Sharyn Ghidella is an Australian journalist and news presenter.

Ghidella currently presents Seven News Brisbane with Max Futcher from Monday to Friday.

Career
Ghidella's career in television began in the region, as a reporter and presenter for North Queensland Television (now 10 QLD). She also produced and presented the regional weekly current affairs program, Newsweek. She moved to Brisbane to work with Network Ten's News division, before going to the Nine Network.

Nine Network 
She spent her first three years at the Nine Network reporting for National Nine News, writing and presenting hourly news breaks.

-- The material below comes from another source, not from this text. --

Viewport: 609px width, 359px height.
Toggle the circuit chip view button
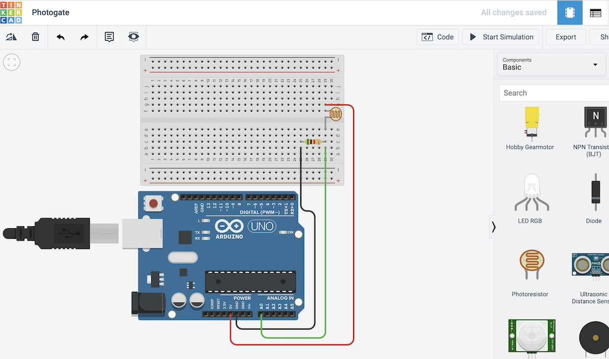pos(569,12)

In the mid-1990s she began hosting Nine's Daybreak program, which was later renamed National Nine Early News. She took over from Peter Overton as anchor of National Nine Morning News in 2000, but later switched with Mark Ferguson who had taken over at 6 am.

Returning to the early news meant she became a regular substitute host on Today filling in for anchor Tracy Grimshaw or news presenter Ian Ross. When Ross left the show in 2001, she became permanent news presenter, and continued as fill in host for the show.

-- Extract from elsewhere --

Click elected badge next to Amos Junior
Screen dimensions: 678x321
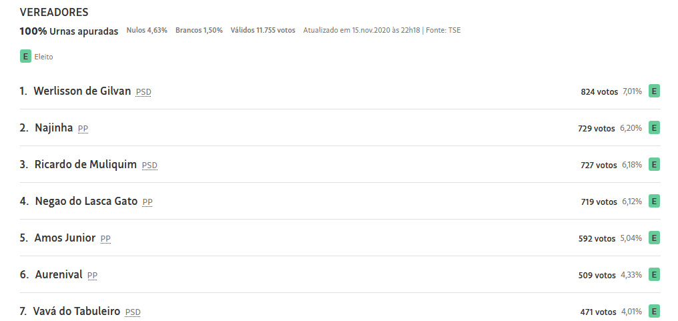[x=654, y=238]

In February 2005, Leila McKinnon replaced Ghidella on Today. Ghidella moved to co-host National Nine Early News alongside Chris Smith and weather presenter Majella Wiemers; this lasted until June 2005. Ghidella then moved back to her previous position as news presenter on Today while McKinnon moved to host National Nine Morning News.

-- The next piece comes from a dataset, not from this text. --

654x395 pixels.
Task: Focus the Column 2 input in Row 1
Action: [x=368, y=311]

Ghidella left Today and the Nine Network on 1 December 2006 with sources claiming she was upset by constantly being overlooked for other roles at National Nine News. Ghidella was replaced by National Nine Morning News presenter Georgie Gardner.

Seven Network 
In 2007, she replaced Tracey Challenor on Seven News Brisbane as weekend presenter. In 2008, she replaced Talitha Cummins on Weekend Sunrise as news presenter, and remained in the position until late 2010.

In January 2013, Ghidella began presenting Seven News Brisbane from Sunday to Thursday with Bill McDonald (and later Max Futcher) and was also appointed presenter of Today Tonight Queensland. The show was axed in February 2014.

She has hosted events for Qantas, The Australian Grand Prix Corporation, The Sydney Harbour Foreshore Authority, The Special Events Society, Shiseido, The Cairns Business Women's Association, The Cairns Amateurs, The Benevolent Society and ItalCommercio.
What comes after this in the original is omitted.